Intervention de Emmanuelle Ménard

Séance en hémicycle du mardi 25 juillet 2017 à 15h00
Confiance dans la vie publique — Article 2

Photo issue du site de l'Assemblée nationale ou de WikipediaEmmanuelle Ménard :

Madame la présidente, madame la garde des sceaux, mes chers collègues, le mélange des genres fut longtemps un genre prisé par une partie de la classe politique – et je ne suis pas sûre que nous puissions conjuguer ce constat au passé simple… Nous avons tous en mémoire ce député qui, après avoir voté un amendement exonérant telle entreprise d'une taxe, se retrouvait l'année suivante embauché par cette même entreprise. On se souvient d'une porte-parole d'un parti, pourtant grand défenseur de la morale républicaine, qui n'était autre que la directrice des services extérieurs d'une société des télécoms. Nous ne sommes pas près non plus d'oublier les noms de ces maires cumulant leur fonction avec un emploi dans une société faisant affaire avec leur propre commune.

Longtemps, trop longtemps, nous avons fermé les yeux. Nous ? La classe politique qui savait, mais qui ne voulait ni dénoncer ni condamner, dans une sorte d'omerta. Cela ne peut plus durer. Les lois n'ont pas manqué pour condamner ces pratiques, comme l'article 2 de la loi du 11 octobre 2013 relative à la transparence de la vie publique, lequel, pour la première fois, a défini la notion de « conflit d'intérêts ». Manifestement, elle n'a pas suffi à éradiquer cette confusion des genres, puisque nous voilà de nouveau à en débattre.

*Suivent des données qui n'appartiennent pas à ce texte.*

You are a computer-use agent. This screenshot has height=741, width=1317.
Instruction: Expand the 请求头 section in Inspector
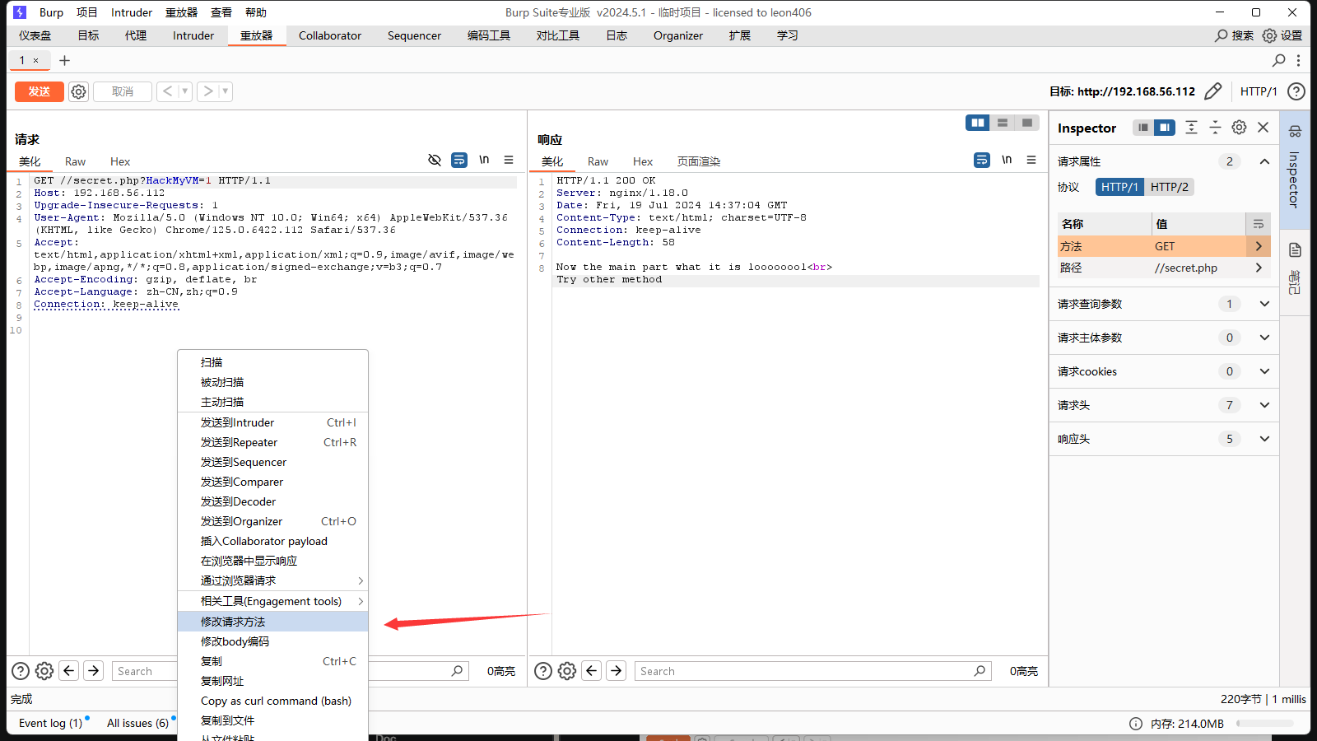pyautogui.click(x=1264, y=405)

Soyons clairs. Si nous ne voulons pas nous contenter d'un simple jeu de rôles, de postures avantageuses, de mea culpa de façade, soyons intraitables ! Il nous faudra traquer les conflits d'intérêts à tous les niveaux de la vie publique, de la commune à l'Élysée, partout et avec la même rigueur. J'ai en tête – comme vous, j'en suis sûre – ces calendriers judiciaires, accélérés ou ralentis, en fonction de la personnalité mise en cause et de la place qu'elle occupe. Soumettons-nous à ces nouvelles règles et nous pourrons alors exiger que tous s'y soumettent.